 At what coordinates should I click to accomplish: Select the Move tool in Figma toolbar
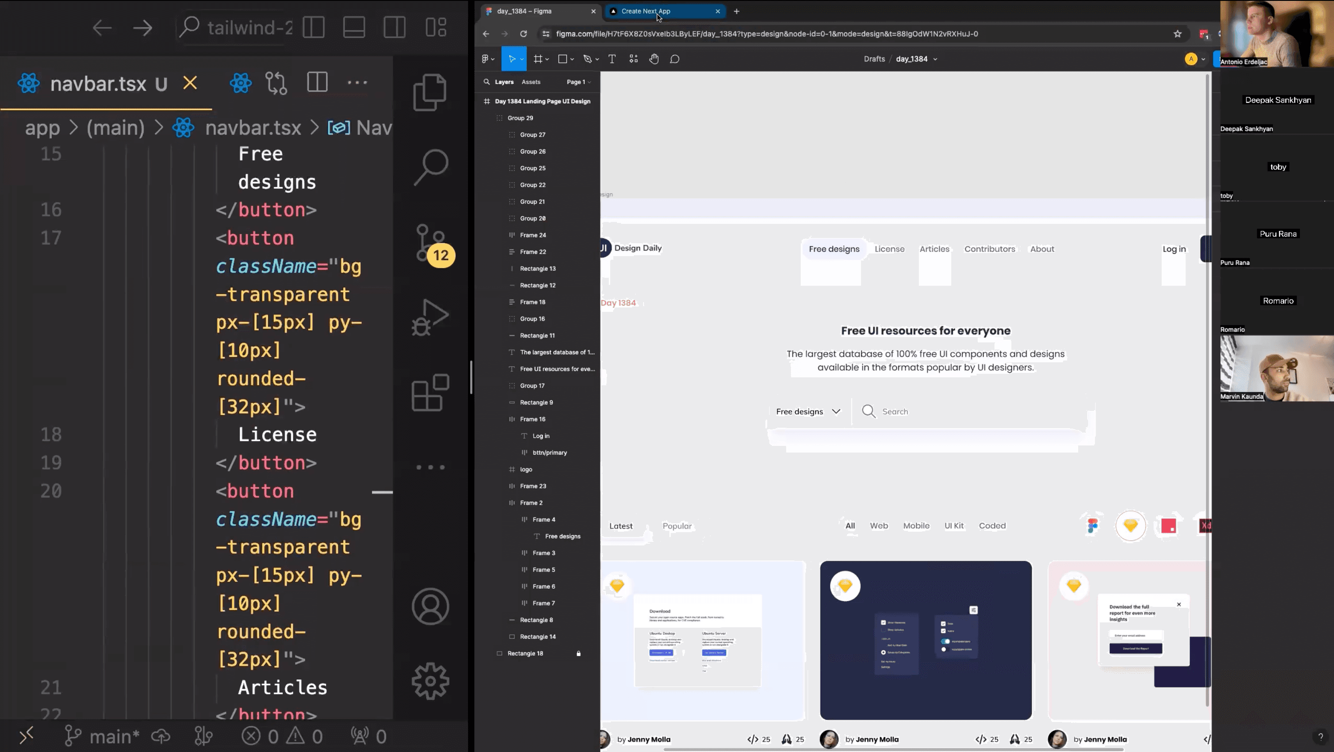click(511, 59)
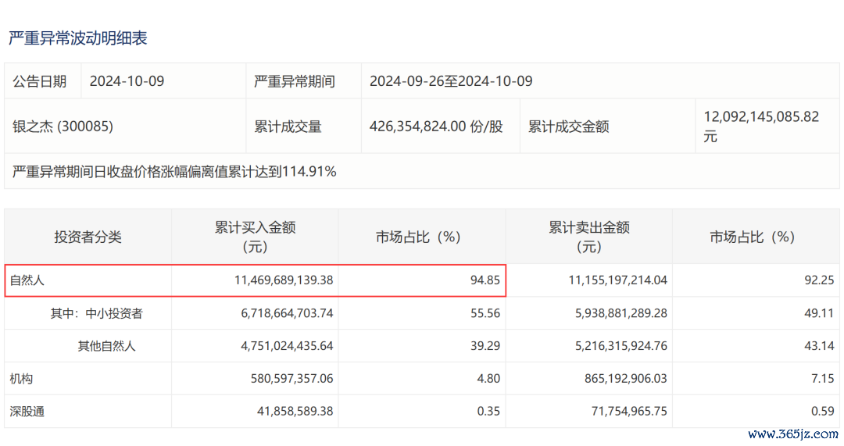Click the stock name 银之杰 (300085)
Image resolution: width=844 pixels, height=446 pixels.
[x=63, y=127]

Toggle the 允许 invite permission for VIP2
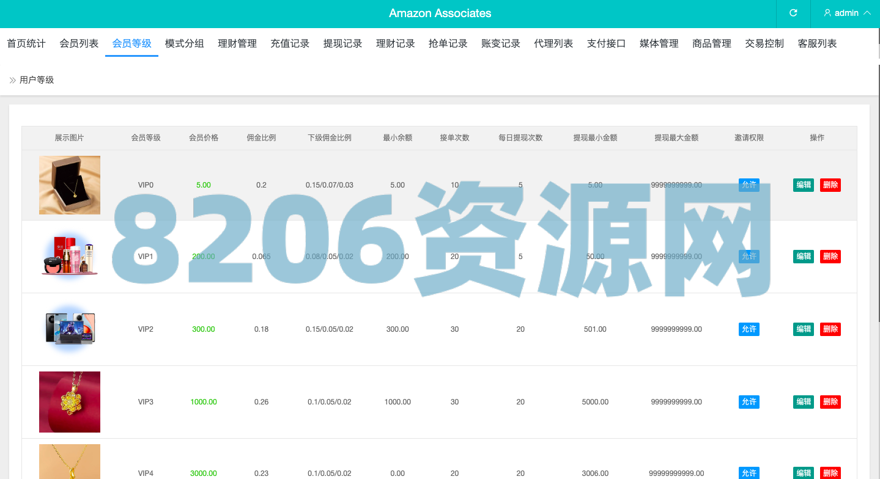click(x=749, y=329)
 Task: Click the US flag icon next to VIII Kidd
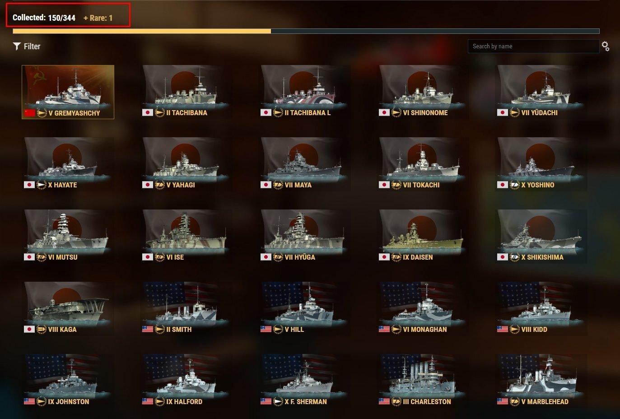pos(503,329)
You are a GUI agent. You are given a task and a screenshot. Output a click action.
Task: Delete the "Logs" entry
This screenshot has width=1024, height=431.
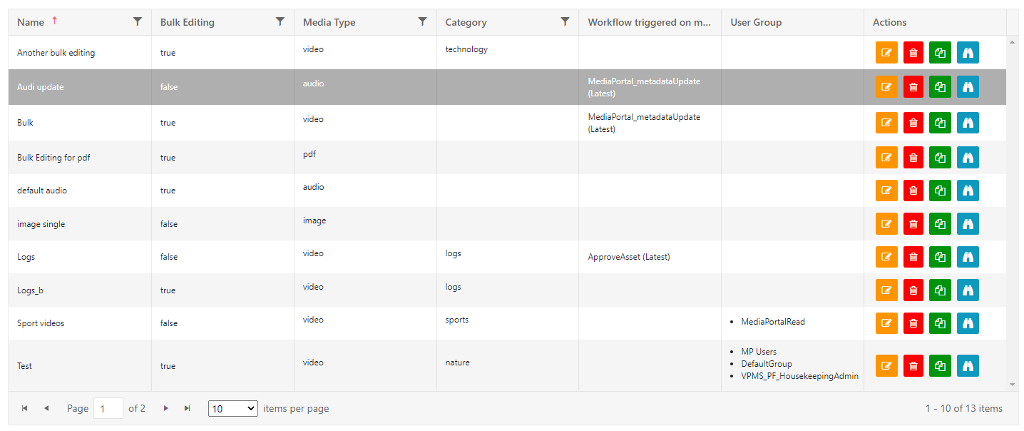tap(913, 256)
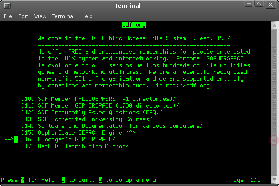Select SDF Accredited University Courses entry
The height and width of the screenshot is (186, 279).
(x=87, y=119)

--

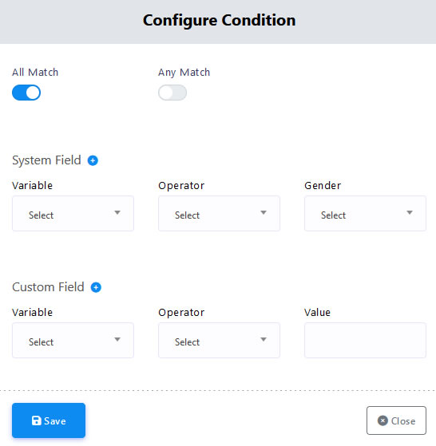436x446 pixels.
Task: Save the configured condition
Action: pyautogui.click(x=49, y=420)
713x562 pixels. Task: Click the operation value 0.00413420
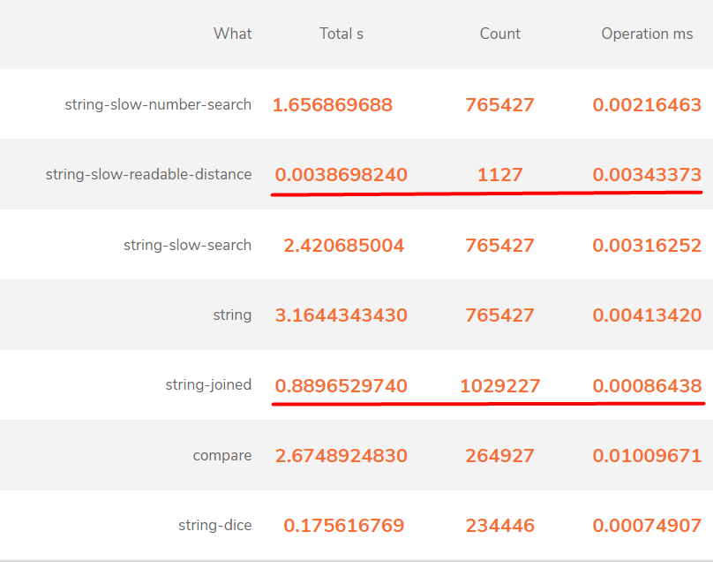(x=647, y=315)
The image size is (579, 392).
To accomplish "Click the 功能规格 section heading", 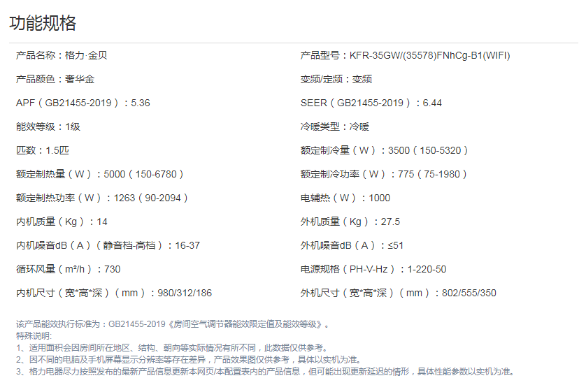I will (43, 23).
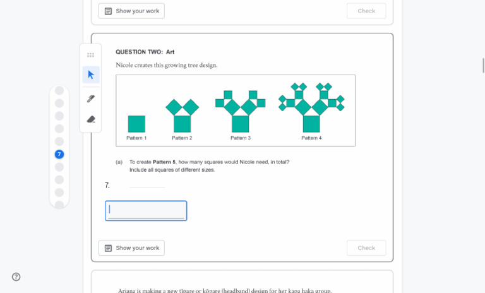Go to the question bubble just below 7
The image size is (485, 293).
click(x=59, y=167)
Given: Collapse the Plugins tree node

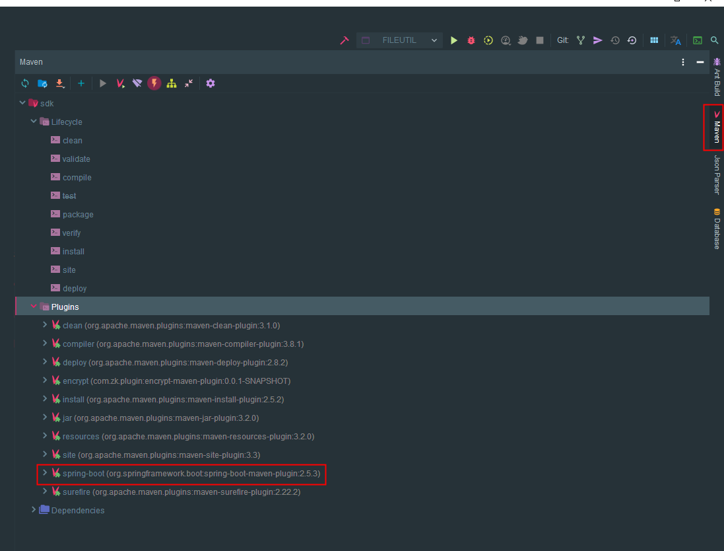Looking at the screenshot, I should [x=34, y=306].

--

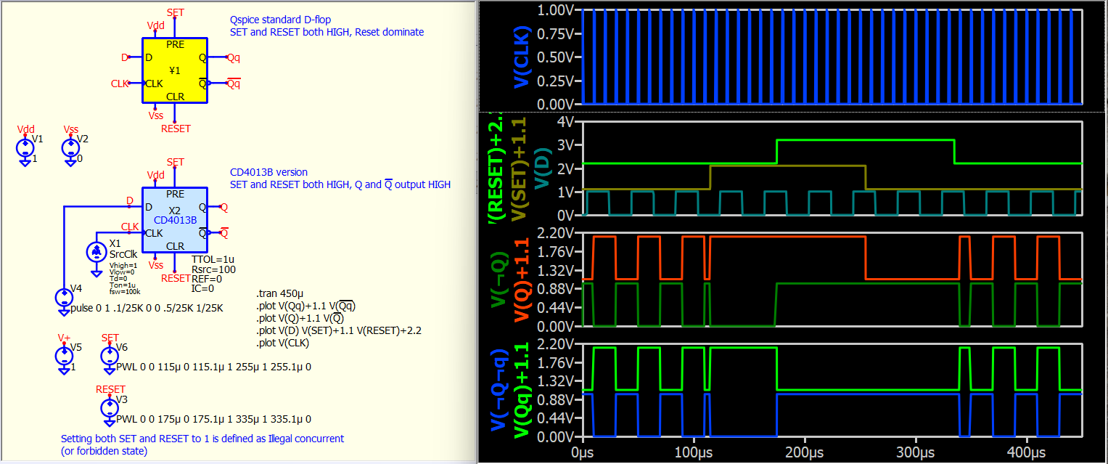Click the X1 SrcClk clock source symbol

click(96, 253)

* **Problem requirements**
Please repeat, exactly as written, the lines in the records above, starting with the one that has "At what coordinates" and going on through the one that has "Task: Delete the". Pictures are to be left out.

* **Exercise answer**
 At what coordinates should I click to accomplish: Select the Move tool in Figma toolbar
click(511, 59)
Click the stock name 银之杰 (300085)
Image resolution: width=844 pixels, height=446 pixels.
[x=63, y=127]

Toggle the 允许 invite permission for VIP2
click(x=749, y=329)
 Task: Click the US flag icon next to VIII Kidd
pos(503,329)
You are a GUI agent. You are given a task and a screenshot. Output a click action.
Task: Delete the "Logs" entry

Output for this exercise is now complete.